Il est tard quand je rentre du boulot ce soir là. Pour financer la réalisation de mes films, je travaille comme technicien sur les films des autres. Je cadre, je monte, j’étalonne, j’habille, c’est selon. Je préfèrerai promouvoir les deux films sur l’Islam que je viens d’achever mais je suis à cours d’argent. J’ai trois mois pour rétablir mes finances.
J’ai investi 3 ans de ma vie et toutes mes économies dans la réalisation de ces 2 films. Je n’ai pas regardé à la dépense, soucieux avant tout de réaliser un film qui tienne la route. Je peste tellement contre la médiocrité devenue la norme à la télévision, que j’ai mis un point d’honneur à éviter les travers que j’y j’observe habituellement : bâclage, sensationnalisme, approximation, vulgarité….. Mais cela a un coût : le temps passé à enqueter, approcher les gens, les comprendre, et restituer avec justesse et honnêteté leurs propos et la réalité observée. La télévision (sauf quelques exceptions) n’a que faire des scrupules de “l’honnête homme”, de la recherche du mot et de l’image juste. Sa volonté de frapper les esprits superstructure tout son discours. Elle hypersimplifie tout, à l’excès. Ce faisant, elle passe à coté de la vraie vie, qui est riche, complexe, profonde, subtile.

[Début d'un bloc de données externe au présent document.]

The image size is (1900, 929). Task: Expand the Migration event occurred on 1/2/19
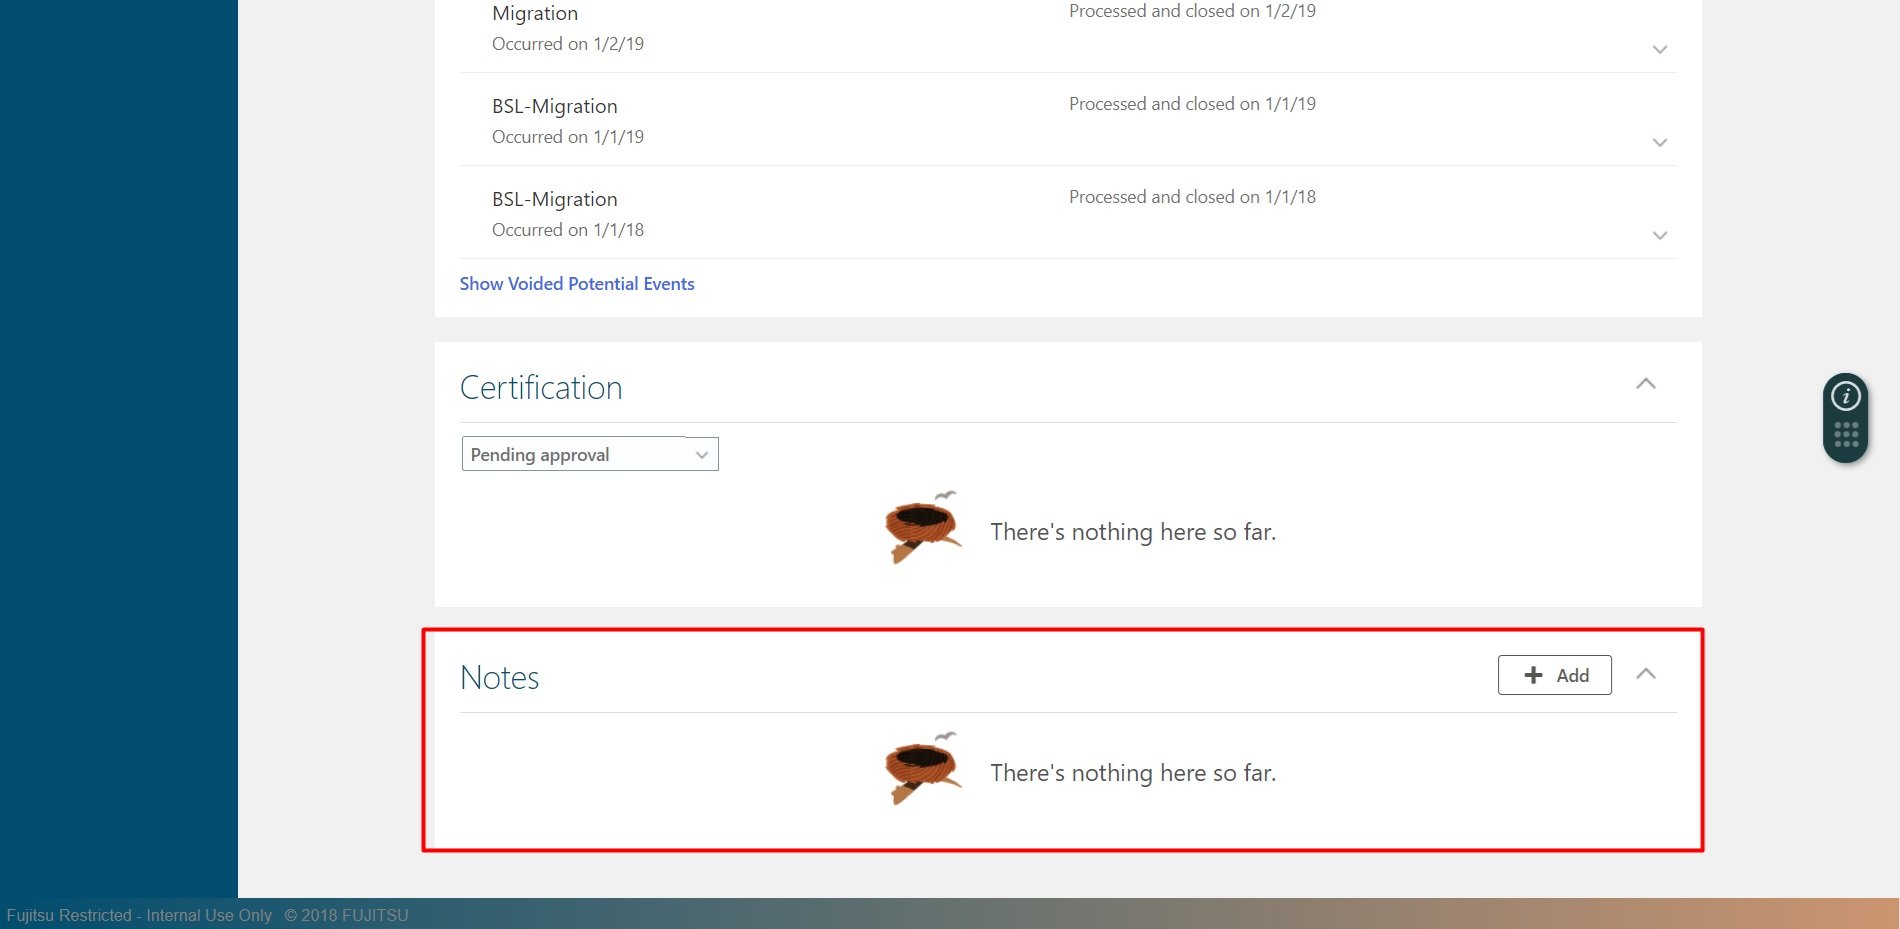(x=1659, y=49)
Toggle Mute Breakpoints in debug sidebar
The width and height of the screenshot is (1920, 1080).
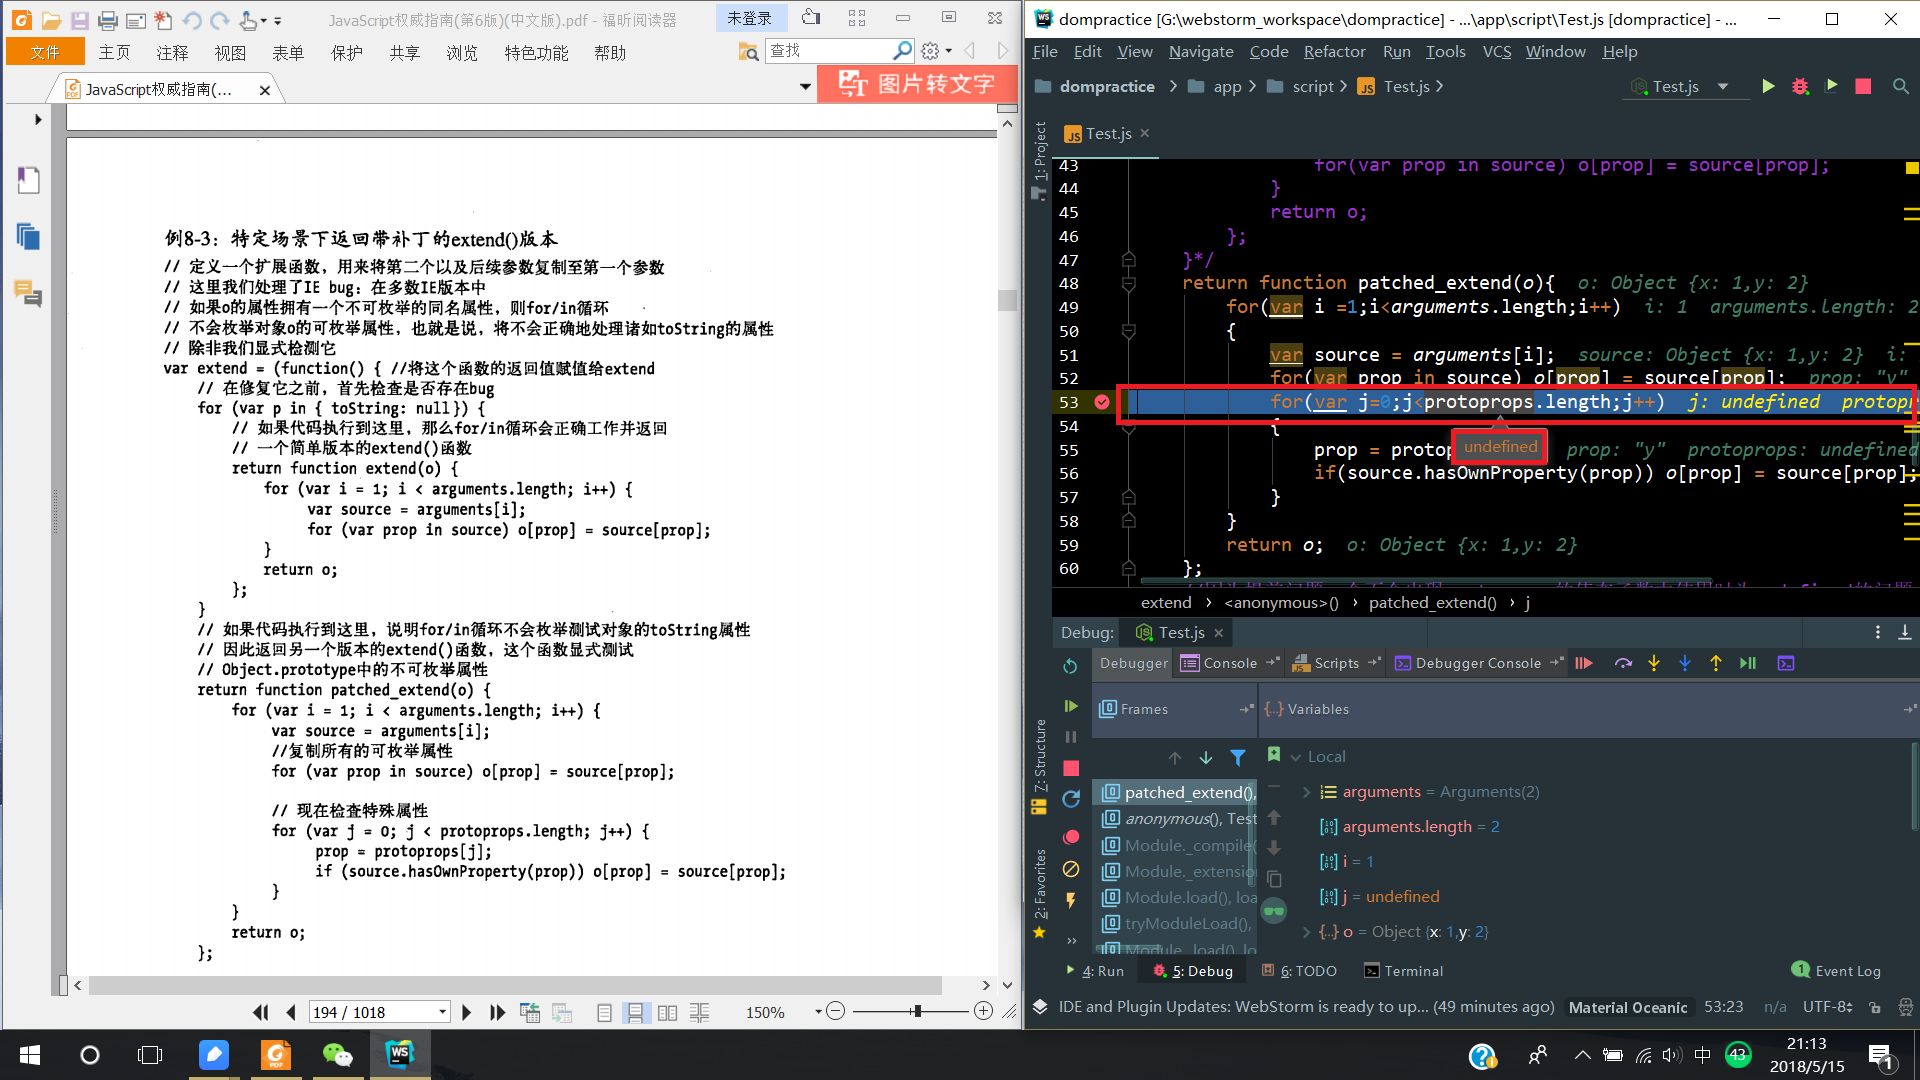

J’ignore si je suis parvenu à faire un “bon film” (ce sera au public de le dire) mais au moins, je sais que je n’ai pas fait ces films “à-la-va-vite” et qu’ils sont loin d’être superficiels.
J’ai travaillé sans producteur, sans subvention, et sans chaine télé cela va sans dire. Cela n’a peut-être pas été mon meilleur choix, car je dois aujourd’hui me consacrer aux films des autres pour vivre, mais c’était la seule manière d’aller au bout de ce projet comme je l’entendais. Reste qu’un film que l”on ne voit pas, c’est un film qui ne vit pas, c’est comme un enfant mort-né.
22h30. Retour sur le quai. Le métro arrive, je quitte mes pensées. En entrant dans la rame, je vois un homme qui prie. Mes pensées s’allègent et rejoignent celles et ceux que j’ai rencontrés au cour de mon enquête. Je pense en particulier à la phrase de Paulette : “c’est une bonne chose pour nous tous qu’il y ait une prière musulmane qui soit visible”. Nous sommes en plein ramadan, l’homme tient un Coran à la main. Les crissements et vombrissements du métro couvrent très nettement la légère psalmodie qui s’échappe de ses lèvres mais j’entends comme un lointain murmure, sa prière. Rien de provoquant dans son attitude. Il reste assis, concentré sur sa lecture. Quelques stations plus loin, trois jeunes femmes entrent dans le métro et s’assoient à coté de lui. Elles rient, s’interpellent, parlent avec emphase, mais lui ne bouge pas. Je me demande même si elles ont remarqué qu’il priait. En Islam, le croyant peut prier n’importe où pourvu qu’il se tourne intérieurement vers Dieu. Aller à la mosquée n’a rien d’obligatoire, exception faite de la prière du vendredi. C’est la force de la prière musulmane que de pouvoir s’affranchir, au besoin, des gestes rituels et du collectif, et de ramener l’homme en lui même, concentré sur le seul verbe divin.